If it helps, this isn’t that far off from my real name and the first name is incredibly close to my own. My real last name is also shared by a political figure that is in and out of the news on a regular basis so googling it means thousands and thousands of results returned. Let’s call that two reasons in the “NO” column .
The non-superficial reason:
A pen name gives me the freedom to fail.
Say what? I’ll explain.
I’m not a published author yet. I will be someday soon. I’ll complete my manuscript and polish, polish, polish till it shines. I’ll make or have made a cover. I’ll have a back cover blurb that I’ll hate no matter how much I work on it. I’ll do all the “right” things to promote it and get it in the hands of readers. The book could be great. It could be horrible too but let’s pretend it ends up being really good because that is decidedly easier and more fun and less scary. So the book is done, it’s as good as I can make it, it’s marketed right. Chance of failure? Still way way way higher than any chance of it being deemed as a “successful” book.
I’ve always done well when I applied myself. From school to work to personal relationships to hobbies. If it’s something I’m passionate about, care about, and something I want to do, I’ll put in the work and effort and stick with it until I reach a level I feel is acceptable as being “good.” I don’t like to fail and because of that, eventually I will succeed. Before you get all “woah ego much?” on me, let me say this. I fail all the time. Life is full of disappointments, letdowns, and heartache.

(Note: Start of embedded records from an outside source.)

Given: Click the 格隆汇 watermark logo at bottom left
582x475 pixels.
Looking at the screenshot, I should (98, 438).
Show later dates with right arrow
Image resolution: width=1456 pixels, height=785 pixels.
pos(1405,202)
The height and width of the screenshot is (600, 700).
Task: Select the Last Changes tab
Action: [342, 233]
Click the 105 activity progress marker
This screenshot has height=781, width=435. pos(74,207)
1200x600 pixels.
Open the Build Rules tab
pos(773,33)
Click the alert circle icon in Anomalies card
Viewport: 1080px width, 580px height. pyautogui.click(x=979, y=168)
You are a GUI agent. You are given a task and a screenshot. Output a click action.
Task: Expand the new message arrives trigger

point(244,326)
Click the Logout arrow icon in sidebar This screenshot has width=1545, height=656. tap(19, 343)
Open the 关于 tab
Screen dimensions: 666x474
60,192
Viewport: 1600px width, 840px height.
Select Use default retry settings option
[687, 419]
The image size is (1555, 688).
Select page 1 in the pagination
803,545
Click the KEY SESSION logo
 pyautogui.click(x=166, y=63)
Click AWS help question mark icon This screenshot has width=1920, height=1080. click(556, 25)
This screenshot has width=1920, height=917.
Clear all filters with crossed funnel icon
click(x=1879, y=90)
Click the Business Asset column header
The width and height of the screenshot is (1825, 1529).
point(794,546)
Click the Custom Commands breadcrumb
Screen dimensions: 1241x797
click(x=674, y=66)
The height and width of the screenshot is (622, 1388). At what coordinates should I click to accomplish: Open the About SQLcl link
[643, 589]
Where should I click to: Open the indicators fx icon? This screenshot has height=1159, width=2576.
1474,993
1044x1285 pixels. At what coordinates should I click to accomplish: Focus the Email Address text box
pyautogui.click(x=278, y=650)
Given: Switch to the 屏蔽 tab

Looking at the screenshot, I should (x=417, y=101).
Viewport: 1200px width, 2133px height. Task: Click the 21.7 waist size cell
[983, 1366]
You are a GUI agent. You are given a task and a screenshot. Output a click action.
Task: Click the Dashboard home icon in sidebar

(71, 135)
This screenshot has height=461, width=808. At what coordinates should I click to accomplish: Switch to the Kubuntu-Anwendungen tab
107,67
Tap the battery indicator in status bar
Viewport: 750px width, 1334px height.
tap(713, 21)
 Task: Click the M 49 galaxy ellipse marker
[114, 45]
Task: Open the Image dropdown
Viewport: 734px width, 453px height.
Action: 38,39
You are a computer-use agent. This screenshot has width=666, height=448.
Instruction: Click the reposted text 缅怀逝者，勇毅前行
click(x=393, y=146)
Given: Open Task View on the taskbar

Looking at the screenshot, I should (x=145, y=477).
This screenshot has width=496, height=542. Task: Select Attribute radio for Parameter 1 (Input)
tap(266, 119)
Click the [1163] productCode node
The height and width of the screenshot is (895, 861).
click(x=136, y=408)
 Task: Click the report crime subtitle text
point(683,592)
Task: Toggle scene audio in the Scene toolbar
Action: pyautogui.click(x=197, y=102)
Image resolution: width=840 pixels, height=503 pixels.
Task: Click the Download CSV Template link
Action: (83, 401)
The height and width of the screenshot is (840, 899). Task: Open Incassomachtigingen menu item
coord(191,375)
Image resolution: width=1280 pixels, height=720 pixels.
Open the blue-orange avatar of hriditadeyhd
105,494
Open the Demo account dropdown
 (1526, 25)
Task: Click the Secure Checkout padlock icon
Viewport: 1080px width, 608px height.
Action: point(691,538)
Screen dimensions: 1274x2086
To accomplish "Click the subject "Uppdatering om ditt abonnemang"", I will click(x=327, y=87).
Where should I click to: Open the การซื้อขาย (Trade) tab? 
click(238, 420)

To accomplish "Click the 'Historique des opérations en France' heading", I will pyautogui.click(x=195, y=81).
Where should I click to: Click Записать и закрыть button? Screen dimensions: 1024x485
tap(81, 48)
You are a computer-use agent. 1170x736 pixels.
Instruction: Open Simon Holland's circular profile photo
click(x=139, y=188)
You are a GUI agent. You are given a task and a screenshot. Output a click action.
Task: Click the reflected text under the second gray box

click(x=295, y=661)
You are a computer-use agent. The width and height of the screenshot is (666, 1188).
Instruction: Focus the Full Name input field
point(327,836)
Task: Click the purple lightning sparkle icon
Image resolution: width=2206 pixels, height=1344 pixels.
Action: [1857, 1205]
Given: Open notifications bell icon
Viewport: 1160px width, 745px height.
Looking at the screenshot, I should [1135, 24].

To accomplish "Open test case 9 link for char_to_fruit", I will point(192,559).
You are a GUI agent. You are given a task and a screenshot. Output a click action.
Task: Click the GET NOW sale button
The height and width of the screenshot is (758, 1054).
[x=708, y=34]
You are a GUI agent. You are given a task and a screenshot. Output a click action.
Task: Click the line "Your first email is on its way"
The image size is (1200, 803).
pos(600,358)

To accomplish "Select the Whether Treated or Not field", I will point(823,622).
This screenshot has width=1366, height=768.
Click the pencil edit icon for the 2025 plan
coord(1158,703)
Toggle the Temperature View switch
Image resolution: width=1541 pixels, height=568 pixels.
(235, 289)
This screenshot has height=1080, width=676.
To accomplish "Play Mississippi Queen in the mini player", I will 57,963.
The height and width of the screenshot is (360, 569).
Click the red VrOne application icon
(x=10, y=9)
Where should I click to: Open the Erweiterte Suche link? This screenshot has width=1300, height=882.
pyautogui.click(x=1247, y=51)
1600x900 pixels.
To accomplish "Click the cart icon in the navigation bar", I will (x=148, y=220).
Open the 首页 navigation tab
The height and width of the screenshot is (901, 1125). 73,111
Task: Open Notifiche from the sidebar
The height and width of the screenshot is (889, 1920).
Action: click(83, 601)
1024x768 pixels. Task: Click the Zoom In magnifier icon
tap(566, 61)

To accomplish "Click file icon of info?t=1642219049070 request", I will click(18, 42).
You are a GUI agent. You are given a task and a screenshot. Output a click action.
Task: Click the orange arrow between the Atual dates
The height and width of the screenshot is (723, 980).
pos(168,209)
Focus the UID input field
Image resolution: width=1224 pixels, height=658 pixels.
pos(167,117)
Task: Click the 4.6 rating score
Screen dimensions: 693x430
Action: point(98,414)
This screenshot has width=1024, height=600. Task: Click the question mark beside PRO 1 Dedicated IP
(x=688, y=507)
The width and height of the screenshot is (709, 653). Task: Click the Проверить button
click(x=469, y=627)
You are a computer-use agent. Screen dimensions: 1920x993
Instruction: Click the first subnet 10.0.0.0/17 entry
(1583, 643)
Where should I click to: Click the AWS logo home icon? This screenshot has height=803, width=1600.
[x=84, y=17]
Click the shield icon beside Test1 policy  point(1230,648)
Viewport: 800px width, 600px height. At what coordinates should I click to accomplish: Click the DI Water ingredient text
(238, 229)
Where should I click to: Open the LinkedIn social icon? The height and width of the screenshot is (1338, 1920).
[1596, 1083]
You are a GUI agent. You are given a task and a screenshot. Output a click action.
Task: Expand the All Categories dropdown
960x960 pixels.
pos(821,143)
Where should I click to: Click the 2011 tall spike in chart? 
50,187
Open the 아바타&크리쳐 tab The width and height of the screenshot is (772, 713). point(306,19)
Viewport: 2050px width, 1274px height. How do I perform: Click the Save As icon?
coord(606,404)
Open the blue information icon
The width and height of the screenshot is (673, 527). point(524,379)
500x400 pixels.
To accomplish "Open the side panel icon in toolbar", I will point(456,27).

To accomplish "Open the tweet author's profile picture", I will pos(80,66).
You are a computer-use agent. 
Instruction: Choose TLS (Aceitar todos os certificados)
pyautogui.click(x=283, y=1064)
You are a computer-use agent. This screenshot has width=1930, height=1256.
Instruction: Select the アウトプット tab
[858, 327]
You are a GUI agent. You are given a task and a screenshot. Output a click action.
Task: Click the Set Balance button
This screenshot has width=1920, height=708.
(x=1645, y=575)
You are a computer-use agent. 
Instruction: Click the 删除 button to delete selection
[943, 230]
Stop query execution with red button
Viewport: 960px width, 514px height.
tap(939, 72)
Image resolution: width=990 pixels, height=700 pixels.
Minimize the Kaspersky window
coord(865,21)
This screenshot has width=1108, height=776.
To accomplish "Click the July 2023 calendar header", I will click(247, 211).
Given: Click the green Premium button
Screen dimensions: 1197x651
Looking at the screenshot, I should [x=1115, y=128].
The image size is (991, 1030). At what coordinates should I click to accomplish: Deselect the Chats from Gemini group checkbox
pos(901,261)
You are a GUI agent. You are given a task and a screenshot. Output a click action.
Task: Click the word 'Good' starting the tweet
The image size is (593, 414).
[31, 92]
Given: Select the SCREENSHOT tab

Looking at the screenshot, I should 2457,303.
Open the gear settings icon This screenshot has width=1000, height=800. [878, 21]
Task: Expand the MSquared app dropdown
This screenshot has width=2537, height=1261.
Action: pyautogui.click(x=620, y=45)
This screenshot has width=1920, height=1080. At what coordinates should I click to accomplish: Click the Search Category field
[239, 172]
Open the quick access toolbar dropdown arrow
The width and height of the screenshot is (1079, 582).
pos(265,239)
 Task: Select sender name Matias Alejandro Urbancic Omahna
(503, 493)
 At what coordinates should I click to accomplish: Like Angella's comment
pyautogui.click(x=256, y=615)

What I’m talking about here applies to things that are within my control – when it comes down to how much effort I put in. I’ll put in the time, the work, and fix the failures. Unfortunately, this leaves about 95% of life outside of my control. This is where that permission to fail part comes in.
Writing can be hard but it can be done by anyone. Being a successful author is close to impossible in today’s world. A pen name allows me to try without worrying about those people that expect me to be successful. It’s a little selfish probably and I’m sure it highlights a whole host of insecurities but that’s my truth. If I fail, it’s ok because no one will know about it unless I want them to. That’s incredibly freeing.
It won’t be the decision for everyone. Take a gander at any commentary on the subject and you’ll see comments bouncing from “pen names mean you’re lying to people!” to “why would ANYONE want to use their real name in today’s scary world?” Valid reasons can be found to support both points of view and all the ones that fall in between.
There is no right answer, only one that is right for me. So…
Hi, I’m Angeline Roberts. I hope you’ll stick around for a bit.